Microsoft reports tonight, Wednesday, October 23rd, 2019 after the closing bell, with Street consensus expecting $1.25 in earnings per share (EPS) on $32.23 billion in revenue for 10% and 11% growth respectively.
The December ’19 quarter Street consensus currently is $1.27 on $36 billion in revenue for y/y growth of 15% and 11% respectively, while fiscal 2020 consensus (ends June ’20) is expecting 15% ($5.24) and 11% ($139.9 bl) growth, respectively.
Microsoft is lapping a tough quarter of good growth from September ’18 where revenue grew 19% and EPS grew 36% exactly one year ago.
Since the very strong Sept ’18 quarter, revenue and EPS has slowed gradually not unlike the SP 500.
Here is a quick summary of last quarter’s (June ’19) results:
- Revenue grew 12%, op inc +20% and EPS +7%;
- Both gross margin and op mgn expanded by 200 and 260 bp’s respectively y/y
- Mgmt guided to “double-digit” revenue and op expense growth for fiscal ’20
- Azure grew 74% y/y and all three segments saw “upside revenue surprise” in the June ’19 quarter.
- Forward EPS and revenue estimates rose after the fiscal 4th quarter report.
Here is the trend in Microsoft’s EPS and revenue estimates for 2019:
Both Microsoft’s forward revenue and EPS estimates have been gradually increasing both this year and for some time. (Estimate source: IBES by Refinitiv)
The Chart:
Microsoft’s monthly chart shows the breakout in the stock above the January, 2000 highs of $53 – $54 in 2016, so the stock has been a substantial out-performer for the last 36 months, running from the mid $50’s to the current price in the high $130’s.

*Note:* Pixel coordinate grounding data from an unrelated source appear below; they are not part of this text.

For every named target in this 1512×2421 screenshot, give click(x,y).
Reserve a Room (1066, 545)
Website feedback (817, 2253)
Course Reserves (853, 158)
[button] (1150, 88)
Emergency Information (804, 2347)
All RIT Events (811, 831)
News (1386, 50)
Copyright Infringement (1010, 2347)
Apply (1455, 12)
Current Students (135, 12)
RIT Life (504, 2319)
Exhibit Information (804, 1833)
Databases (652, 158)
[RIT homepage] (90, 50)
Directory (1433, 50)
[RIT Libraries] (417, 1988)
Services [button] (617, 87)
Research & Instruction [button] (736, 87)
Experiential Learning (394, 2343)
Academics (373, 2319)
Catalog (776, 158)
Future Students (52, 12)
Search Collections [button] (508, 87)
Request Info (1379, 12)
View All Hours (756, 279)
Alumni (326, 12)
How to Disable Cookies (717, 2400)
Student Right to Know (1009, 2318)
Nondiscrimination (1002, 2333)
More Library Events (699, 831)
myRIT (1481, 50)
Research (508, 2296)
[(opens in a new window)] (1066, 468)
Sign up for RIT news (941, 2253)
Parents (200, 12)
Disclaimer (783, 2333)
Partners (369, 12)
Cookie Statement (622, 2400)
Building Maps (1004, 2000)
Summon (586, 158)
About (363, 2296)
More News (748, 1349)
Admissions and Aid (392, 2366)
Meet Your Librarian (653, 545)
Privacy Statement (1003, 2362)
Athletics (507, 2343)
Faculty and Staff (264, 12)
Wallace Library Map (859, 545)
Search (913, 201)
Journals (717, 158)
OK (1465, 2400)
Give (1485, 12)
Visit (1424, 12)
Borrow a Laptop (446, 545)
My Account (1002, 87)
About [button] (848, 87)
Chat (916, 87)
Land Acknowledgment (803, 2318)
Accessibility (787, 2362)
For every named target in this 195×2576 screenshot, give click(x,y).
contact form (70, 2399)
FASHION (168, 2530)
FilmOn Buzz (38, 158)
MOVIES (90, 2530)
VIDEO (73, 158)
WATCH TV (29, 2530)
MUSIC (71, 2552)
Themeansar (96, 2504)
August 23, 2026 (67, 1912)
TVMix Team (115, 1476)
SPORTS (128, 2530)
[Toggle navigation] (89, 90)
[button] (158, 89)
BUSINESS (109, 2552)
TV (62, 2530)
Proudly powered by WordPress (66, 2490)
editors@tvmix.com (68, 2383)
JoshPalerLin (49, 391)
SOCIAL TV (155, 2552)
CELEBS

Summary / Conclusion: Azure and the Intelligent Cloud business is the big driver of Microsoft’s revenue growth to the point where Intelligent Cloud is now roughly 35% of Microsoft’s total revenue and operating income, as Personal Computing has shrunk and Productivity (like Office 365, etc.) only seems to outpace Intelligent Cloud with a new release of Office 365. Intelligent Cloud has had the fastest revenue growth of the three segments for the last 6 quarters.
Technically, Microsoft is not part of FANG (Facebook, Amazon, Netflix and Alphabet) but it might be the best growth / momentum stock left standing if “value” and the small/midcap space start to outperform.
The Cloud – depending on who you read – is thought to be in the proverbial 3rd inning of the 9-inning ballgame, although cloud stocks have been weak now for the 3rd quarter.
Like a lot of tech stocks, Microsoft had to reinvent itself after the 1990’s PC and server explosion and it took the emergence of the cloud to do it. How the stock reacts tonight to earnings is anyone’s guess, although the EPS and revenue trends leave me confident that there could be continued upside to the stock with mid-teens revenue and EPS growth expected with it’s current 26x and 23x forward multiple. Like a number of tech companies, Microsoft’s cash-flow multiple (ex the balance sheet cash of $134 billion as of June 30) is 18x and 25x cash-flow which is more reasonable than the earnings multiple.
Still there is always short-term volatility risk around earnings reports.
Tech is losing momentum in terms of market leadership. Microsoft and Amazon report tonight and tomorrow night respectively. Both should be a significant tell for prospects around the Tech sector.
Microsoft has been a top position in client accounts since 2013 – 2014. Amazon as well. Right now, there is no reason to change, but every position is continually-evaluated with each earnings report.
(Long all the stocks mentioned above.)
Thanks for reading.
(Take any information on this blog with great skepticism and dubiousness. This information is being published simply to document and “think-out-loud” what is being done for clients accounts. Information like opinions can change rapidly and this blog might not be updated. Any reader should evaluate the above information in the context of their own financial profile.)